**Record list:**
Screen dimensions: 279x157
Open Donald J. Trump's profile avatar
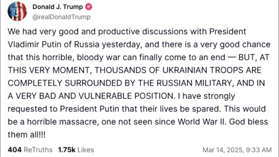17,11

* * *

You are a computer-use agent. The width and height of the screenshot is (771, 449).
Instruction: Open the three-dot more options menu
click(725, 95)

==

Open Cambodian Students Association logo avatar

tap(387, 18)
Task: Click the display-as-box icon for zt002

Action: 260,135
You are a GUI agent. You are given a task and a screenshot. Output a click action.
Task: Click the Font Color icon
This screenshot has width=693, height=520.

**Job:**
Rewrite the listing from the line with "You are a computer-use" to the line with "click(725, 95)", changing "three-dot" to "kebab" and leaving everything else unchanged.

**Full output:**
You are a computer-use agent. The width and height of the screenshot is (771, 449).
Instruction: Open the kebab more options menu
click(725, 95)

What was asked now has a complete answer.